Kapolres Pinrang, AKBP Edy Sabhara Manggabarani mengatakan bahwa pengungkapan ini berawal dari laporan masyarakat, sehingga Tim Satres Narkoba Polres Pinrang langsung melakukan penyelidikan.
“Pelaku diduga bagian dari jaringan narkoba internasional. Ini pencapaian penting dalam upaya kami memerangi peredaran narkoba di wilayah Pinrang,” kata Edy dalam keterangannya, Jumat (11/07).
Sementara itu, Kasat Narkoba Polres Pinrang, Iptu Mangopo Mansyur, menerangkan bahwa tersangka berhasil ditangkap saat sedang menunggu kendaraan yang akan membawanya ke Morowali.

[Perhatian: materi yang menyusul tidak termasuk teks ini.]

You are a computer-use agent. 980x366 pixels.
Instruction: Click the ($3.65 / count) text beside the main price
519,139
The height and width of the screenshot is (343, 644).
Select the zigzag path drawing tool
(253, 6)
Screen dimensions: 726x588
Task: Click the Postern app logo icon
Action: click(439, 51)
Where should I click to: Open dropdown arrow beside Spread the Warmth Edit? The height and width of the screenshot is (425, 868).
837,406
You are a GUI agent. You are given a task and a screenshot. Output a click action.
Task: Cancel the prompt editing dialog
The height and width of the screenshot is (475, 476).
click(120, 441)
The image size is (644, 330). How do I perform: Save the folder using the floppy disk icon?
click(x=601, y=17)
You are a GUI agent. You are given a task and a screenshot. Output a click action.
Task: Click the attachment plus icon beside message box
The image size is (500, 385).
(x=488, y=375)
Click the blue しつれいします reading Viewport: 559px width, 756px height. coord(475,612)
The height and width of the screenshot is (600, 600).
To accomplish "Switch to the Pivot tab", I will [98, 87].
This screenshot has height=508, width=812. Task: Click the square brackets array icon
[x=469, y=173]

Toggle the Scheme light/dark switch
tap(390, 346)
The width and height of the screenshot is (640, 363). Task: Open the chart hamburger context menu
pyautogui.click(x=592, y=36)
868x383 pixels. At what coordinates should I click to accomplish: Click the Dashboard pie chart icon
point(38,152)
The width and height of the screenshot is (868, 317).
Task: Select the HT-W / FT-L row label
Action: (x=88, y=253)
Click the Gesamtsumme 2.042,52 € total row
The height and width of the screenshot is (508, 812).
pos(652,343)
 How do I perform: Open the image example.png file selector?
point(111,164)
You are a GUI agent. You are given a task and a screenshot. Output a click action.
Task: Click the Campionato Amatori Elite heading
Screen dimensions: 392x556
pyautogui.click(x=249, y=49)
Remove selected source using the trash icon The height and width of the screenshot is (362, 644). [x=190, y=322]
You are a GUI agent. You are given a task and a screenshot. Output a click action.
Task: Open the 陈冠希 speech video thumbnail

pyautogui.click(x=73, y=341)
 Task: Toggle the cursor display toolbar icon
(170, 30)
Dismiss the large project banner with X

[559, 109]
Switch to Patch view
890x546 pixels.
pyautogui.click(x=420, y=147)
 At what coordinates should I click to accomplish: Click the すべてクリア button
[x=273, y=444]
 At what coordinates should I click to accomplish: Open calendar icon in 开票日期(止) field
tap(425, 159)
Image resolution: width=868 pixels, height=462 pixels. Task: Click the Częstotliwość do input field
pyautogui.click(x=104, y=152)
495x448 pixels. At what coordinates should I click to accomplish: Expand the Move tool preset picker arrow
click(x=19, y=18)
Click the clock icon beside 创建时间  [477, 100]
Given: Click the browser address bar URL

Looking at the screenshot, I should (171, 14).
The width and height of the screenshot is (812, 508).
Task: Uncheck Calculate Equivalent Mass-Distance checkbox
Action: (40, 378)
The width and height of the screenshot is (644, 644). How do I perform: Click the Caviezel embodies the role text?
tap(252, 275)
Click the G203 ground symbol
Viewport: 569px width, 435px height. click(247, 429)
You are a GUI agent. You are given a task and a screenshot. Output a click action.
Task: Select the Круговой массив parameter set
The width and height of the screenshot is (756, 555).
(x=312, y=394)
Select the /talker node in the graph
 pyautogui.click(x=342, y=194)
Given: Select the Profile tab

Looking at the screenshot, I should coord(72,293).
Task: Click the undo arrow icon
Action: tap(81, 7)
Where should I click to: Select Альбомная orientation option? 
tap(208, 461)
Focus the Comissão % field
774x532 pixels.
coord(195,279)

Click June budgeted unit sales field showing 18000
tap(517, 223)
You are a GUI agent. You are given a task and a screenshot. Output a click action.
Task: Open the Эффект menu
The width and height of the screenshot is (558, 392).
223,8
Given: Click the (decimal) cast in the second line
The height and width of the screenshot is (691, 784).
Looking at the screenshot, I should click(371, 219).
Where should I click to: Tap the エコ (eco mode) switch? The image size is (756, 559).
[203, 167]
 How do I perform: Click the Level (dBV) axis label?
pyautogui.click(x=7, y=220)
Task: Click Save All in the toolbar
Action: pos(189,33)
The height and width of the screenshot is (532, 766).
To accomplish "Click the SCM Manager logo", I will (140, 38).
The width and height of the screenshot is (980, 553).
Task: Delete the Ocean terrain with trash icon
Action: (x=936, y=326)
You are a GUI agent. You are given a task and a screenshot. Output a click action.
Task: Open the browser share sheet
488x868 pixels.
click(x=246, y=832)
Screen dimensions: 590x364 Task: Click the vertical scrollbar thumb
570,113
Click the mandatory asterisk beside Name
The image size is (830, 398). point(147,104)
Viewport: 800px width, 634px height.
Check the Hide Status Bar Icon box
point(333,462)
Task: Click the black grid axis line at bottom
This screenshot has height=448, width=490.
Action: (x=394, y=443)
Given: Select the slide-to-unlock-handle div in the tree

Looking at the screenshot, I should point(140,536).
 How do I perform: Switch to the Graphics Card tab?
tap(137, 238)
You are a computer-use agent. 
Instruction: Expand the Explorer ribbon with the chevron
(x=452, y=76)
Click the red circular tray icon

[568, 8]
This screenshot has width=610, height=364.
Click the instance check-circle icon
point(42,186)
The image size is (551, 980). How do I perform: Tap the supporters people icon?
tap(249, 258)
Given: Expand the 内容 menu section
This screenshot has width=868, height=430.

Ditangan tersangka, kata Mangopo polisi mengamankan narkotika jenis sabu seberat 1,87 kilogram, senilai Rp2,5 miliar.
“Pelaku sudah bersiap berangkat saat kami amankan. Kesigapan tim di lapangan menjadi kunci keberhasilan pengungkapan ini,” ujarnya.
Untuk mempertanggungjawabkan perbuatannya, tersangka dijerat dengan Undang-Undang RI No. 35 Tahun 2009 tentang Narkotika, yakni Pasal 114 ayat 2 subsider Pasal 112 ayat 2, yang mengatur tentang pengedaran narkotika dalam jumlah besar.
“Ia terancam hukuman penjara seumur hidup atau hukuman mati,” tandasnya.
Lebih lanjut, Mangopo menegaskan bahwa Polres Pinrang komitmen untuk terus memburu jaringan pengedar narkoba yang mencoba masuk dan beroperasi di wilayah hukum mereka.
“Upaya pemberantasan narkotika akan terus diperkuat dengan kolaborasi lintas sektor serta pelibatan aktif masyarakat,” tutup Mangopo.